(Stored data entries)
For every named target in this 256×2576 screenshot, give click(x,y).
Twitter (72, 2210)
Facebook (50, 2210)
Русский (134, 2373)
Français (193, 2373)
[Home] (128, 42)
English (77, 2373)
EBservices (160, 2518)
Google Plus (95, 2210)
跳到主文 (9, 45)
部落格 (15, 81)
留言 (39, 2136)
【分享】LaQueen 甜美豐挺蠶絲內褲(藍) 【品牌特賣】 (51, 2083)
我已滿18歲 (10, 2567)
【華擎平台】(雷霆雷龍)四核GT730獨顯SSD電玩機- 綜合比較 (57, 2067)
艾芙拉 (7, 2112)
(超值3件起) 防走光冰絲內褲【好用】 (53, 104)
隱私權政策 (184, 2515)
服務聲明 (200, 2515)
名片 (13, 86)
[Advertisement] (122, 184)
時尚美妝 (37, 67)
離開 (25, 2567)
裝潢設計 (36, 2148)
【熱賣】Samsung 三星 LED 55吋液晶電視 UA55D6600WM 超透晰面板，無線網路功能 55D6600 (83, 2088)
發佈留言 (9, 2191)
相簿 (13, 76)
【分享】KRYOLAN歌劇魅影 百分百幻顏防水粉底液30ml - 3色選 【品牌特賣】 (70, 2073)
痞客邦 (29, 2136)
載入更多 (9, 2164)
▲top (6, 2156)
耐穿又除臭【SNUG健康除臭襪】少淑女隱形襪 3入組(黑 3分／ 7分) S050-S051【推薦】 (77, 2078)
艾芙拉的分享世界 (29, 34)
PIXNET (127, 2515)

...

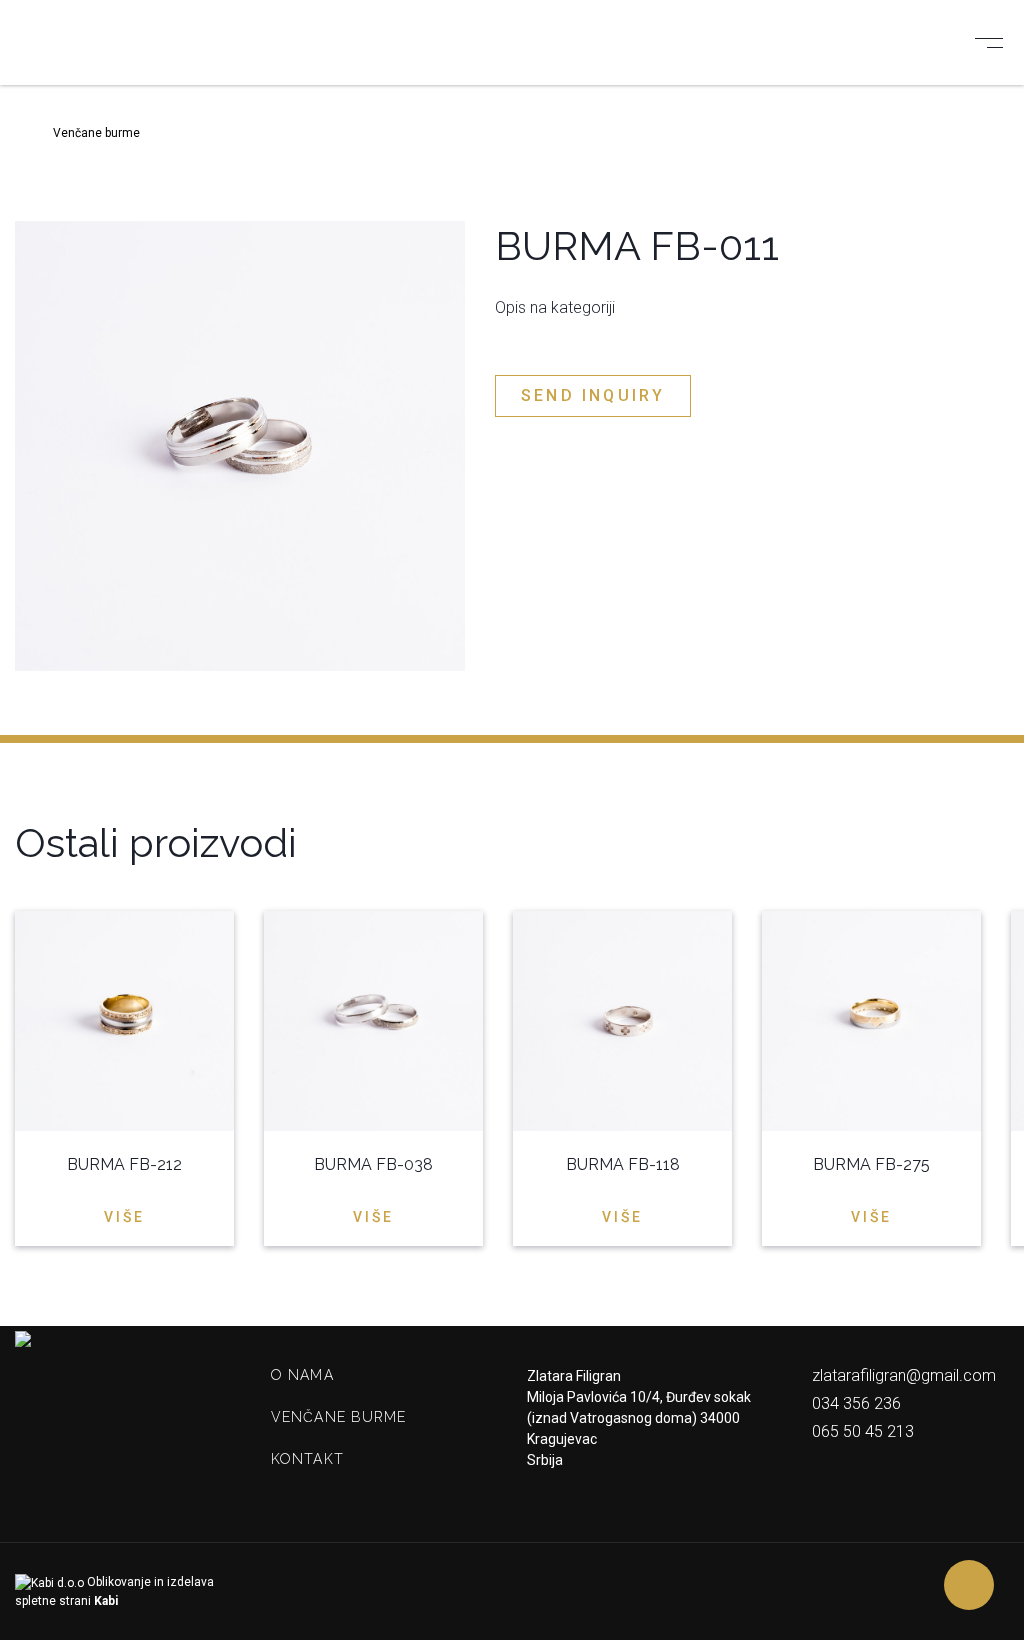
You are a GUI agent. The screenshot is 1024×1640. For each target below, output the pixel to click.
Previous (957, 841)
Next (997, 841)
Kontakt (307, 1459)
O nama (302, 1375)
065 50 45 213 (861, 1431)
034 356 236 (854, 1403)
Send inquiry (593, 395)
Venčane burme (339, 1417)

(Work request): Each line of the entries that contains the word "screenshot" should be listed.

(Written answer):
For every named target in this 256×2576 screenshot, give click(x,y).
You are a GUI agent. The screenshot is 1024×1640. For each target below, output the pixel to click.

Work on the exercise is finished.